Abultada factura en elecciones parlamentarias de Japón

Autor:

Nyliam Vázquez García

A pesar de todos los esfuerzos del Partido Democrático de Japón (PDJ), las elecciones de la Cámara Alta del Parlamento, celebradas el domingo último, le pasaron factura. La coalición, que gobierna el archipiélago luego de una aplastante victoria en agosto de 2009, perdió la mayoría en esta lid y solo obtuvo 44 escaños, frente a los 52 esperados. Los resultados dan cuenta de la falta de confianza de los japoneses.

Tras lo ocurrido saltaron las alarmas. Analistas temen que se comprometa la reforma fiscal planeada por el recién estrenado primer ministro, Naoto Kan. Si bien el político japonés anunció, tras el revés, que no renunciaría, lo cierto es que tampoco tendrá fácil avanzar con la puesta en práctica de sus medidas para la recuperación económica.

Los 44 escaños conseguidos por el PDJ en estas elecciones, más los 62 que mantenía antes de ellas, suman un total de 106, muy por debajo de los 122 necesarios para alcanzar la mayoría de un total de 242 puestos, en esta etapa de renovación de la mitad de los asientos de la Cámara Alta. Por suerte, mantienen superioridad en la Cámara Baja.

Como quiera, el partido gobernante está obligado a buscar alianzas para impulsar sus planes e intentar recuperar la fe de un electorado que sufre las consecuencias de la crisis económica y, muy recientemente, vio tambalearse la cúpula política.

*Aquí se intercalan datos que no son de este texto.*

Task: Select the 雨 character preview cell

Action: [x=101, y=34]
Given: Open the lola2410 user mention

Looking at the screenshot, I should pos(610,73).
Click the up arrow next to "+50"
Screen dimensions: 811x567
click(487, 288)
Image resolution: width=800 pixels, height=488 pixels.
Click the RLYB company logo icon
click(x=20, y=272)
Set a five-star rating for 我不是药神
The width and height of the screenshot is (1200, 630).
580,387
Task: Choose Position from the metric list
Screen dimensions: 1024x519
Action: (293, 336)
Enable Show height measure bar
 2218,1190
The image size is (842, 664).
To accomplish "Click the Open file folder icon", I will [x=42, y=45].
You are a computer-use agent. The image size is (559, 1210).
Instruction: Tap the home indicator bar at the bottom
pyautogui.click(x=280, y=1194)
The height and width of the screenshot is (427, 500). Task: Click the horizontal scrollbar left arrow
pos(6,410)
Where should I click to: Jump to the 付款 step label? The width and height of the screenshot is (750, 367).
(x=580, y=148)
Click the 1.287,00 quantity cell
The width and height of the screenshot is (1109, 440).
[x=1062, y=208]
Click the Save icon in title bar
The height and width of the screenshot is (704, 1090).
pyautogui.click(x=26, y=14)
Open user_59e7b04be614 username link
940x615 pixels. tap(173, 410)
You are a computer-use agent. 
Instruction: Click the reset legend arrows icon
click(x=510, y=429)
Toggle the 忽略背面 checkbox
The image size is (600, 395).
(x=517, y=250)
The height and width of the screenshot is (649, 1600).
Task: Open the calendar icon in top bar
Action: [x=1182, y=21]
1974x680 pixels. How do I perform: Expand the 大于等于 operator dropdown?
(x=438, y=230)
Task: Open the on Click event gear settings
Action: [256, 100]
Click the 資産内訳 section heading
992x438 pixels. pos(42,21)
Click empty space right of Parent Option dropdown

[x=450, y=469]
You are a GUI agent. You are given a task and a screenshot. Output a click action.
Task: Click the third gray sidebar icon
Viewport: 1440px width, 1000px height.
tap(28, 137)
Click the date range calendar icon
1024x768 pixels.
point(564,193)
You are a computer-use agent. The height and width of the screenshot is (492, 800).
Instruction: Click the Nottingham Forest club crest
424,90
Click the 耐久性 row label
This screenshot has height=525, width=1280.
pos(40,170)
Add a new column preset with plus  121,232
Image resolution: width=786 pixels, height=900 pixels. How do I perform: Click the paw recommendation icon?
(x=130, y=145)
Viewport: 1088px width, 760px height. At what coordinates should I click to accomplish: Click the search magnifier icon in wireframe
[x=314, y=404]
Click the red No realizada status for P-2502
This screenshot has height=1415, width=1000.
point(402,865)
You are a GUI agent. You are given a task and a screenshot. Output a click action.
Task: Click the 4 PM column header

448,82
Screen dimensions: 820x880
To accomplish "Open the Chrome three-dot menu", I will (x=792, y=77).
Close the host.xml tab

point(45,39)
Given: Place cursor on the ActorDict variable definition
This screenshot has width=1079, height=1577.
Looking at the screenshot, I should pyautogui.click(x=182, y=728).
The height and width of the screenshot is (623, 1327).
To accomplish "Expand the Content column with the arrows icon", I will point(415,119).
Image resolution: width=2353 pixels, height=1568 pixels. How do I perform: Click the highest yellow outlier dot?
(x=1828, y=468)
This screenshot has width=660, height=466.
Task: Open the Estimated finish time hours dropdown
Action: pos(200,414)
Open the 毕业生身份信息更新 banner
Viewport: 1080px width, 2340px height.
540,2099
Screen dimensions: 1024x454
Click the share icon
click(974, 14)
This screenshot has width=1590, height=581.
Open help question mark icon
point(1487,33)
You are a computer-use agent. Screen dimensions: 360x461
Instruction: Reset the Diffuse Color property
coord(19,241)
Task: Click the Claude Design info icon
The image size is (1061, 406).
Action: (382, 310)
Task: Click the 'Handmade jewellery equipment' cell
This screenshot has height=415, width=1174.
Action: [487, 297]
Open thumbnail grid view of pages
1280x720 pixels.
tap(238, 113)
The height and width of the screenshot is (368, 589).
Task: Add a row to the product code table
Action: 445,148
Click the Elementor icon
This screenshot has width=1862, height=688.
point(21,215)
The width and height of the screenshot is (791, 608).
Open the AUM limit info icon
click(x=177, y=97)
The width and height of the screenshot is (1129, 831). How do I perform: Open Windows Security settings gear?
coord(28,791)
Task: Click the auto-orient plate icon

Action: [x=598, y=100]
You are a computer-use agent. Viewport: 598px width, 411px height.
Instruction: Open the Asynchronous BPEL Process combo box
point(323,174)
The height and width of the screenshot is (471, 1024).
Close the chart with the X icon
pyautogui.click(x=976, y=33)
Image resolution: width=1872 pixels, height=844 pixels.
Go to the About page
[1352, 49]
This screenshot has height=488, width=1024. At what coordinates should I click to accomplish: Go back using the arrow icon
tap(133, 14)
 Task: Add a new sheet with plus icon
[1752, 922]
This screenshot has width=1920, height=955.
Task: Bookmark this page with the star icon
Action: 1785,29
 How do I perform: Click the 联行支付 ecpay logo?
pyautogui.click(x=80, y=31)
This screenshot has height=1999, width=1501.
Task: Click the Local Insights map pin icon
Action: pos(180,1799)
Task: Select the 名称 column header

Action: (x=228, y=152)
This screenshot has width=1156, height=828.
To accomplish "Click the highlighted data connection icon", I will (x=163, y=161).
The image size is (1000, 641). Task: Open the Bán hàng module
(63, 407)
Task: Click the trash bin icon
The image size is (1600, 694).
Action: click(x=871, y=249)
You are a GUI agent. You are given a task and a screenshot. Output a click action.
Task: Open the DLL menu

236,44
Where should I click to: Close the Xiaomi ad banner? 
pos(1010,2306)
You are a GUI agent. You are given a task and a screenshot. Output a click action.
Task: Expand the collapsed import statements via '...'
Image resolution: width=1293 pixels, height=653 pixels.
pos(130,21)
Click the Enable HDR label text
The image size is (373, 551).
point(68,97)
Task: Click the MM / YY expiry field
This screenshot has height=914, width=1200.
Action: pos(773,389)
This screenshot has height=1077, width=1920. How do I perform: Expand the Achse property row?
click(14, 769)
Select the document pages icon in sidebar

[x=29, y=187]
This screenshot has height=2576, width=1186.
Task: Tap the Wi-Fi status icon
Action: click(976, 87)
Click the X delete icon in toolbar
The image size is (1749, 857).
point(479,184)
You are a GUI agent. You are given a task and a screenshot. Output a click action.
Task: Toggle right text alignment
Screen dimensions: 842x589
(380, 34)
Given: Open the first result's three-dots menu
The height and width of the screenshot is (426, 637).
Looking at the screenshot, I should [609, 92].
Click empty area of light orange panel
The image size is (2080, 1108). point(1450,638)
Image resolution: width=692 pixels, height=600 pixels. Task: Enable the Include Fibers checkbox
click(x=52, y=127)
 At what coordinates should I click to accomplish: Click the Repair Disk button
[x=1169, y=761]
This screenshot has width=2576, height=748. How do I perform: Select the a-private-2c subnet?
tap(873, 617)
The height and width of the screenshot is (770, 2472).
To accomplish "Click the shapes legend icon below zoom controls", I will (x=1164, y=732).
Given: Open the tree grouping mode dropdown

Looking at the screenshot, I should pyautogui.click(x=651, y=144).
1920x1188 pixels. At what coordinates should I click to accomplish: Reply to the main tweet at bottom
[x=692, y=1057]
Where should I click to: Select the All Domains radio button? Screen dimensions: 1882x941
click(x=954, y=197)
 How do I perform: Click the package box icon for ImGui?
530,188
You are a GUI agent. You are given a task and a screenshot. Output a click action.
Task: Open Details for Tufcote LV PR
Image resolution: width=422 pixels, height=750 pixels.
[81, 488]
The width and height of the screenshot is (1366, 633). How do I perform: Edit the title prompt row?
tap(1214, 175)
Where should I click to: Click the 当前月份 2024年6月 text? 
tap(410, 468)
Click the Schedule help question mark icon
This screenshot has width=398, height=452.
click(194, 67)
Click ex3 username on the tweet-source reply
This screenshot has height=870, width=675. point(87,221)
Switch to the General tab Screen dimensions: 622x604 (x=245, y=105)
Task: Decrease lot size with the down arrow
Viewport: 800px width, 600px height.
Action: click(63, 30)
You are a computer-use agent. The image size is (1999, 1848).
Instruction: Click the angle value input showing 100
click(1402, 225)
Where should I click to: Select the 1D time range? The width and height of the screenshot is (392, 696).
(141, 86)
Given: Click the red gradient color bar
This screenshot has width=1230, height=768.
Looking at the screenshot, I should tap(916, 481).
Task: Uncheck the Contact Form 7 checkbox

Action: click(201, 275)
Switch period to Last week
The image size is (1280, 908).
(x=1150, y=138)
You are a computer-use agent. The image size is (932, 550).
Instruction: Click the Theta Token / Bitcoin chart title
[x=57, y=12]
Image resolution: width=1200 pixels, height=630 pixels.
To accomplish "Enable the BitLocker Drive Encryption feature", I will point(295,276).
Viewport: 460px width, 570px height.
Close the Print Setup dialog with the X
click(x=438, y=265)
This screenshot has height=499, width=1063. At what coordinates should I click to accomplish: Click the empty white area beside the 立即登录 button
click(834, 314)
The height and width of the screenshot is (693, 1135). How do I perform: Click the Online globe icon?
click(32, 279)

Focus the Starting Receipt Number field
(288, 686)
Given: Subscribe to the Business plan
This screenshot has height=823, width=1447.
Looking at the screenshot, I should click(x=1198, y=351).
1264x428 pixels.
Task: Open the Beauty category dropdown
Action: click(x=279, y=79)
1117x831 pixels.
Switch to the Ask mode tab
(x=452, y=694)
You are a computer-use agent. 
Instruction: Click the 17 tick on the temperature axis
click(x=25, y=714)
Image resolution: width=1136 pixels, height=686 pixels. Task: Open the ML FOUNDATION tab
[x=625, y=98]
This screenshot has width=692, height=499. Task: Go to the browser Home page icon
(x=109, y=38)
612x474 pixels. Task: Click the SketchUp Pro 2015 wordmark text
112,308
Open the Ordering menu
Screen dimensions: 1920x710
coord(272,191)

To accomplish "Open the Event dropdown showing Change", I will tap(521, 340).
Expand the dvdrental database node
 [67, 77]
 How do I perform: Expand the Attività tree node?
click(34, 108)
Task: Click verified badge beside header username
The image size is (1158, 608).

Todo abre brechas para la soñada estabilidad en esa nación asiática.

Naoto Kan, quien llegó al poder hace apenas un mes, ha puesto en el centro de su gestión la reforma de las cuentas públicas y anunció recientemente un plan de ajuste fiscal para tratar de reducir la deuda pública japonesa, que representa cerca del 200 por ciento del Producto Interno Bruto (PIB), la más cuantiosa entre los países industrializados.

El actual Primer ministro ya se enfrentaba a un panorama difícil luego de la renuncia de su antecesor, Yukio Hatoyama, obligado a abandonar su puesto por el incumplimiento de la promesa electoral de sacar de la isla de Okinawa la base militar estadounidense de Futenma. Pero, aun así, su Partido tenía esperanzas de recuperar terreno en estos comicios o, por lo menos, de que el descalabro no fuera tan estruendoso.

Encuestas a pie de urna, citadas por la BBC, sugieren que los japoneses castigaron al PDJ, aparentemente preocupados por las declaraciones de Kan sobre el posible aumento del impuesto al consumo, actualmente situado en un cinco por ciento. La medida, que formaría parte del paquete, solo se está considerando, pero descubre la inseguridad de los ciudadanos de a pie, vapuleados por los efectos de la recesión.

Por su parte, otra encuesta de la agencia nipona de noticias Kyodo News, dio cuenta del descenso de la popularidad del nuevo Primer ministro japonés luego de los comicios: desde el 60 por ciento registrado cuando asumió el poder a un 36 por ciento este martes.

A estas alturas el revés del PDJ supone un nuevo reto para el ejecutivo, que deberá replantearse los siguientes pasos en una coyuntura menos favorable. Ahora será más fuerte la presión del Partido Democrático Liberal, destronado tras medio siglo en el poder, y que obtuvo 52 escaños.

Enfrentado a nuevas presiones el PDJ, con Naoto Kan a la cabeza, deberá revertir el panorama post electoral, si pretende que la factura no continúe en aumento. Los meses que le restan a 2010 serán decisivos para tratar de consolidar la estabilidad política y, al mismo tiempo, que los japoneses comiencen a ver los beneficios de su apuesta de hace casi un año por el «cambio».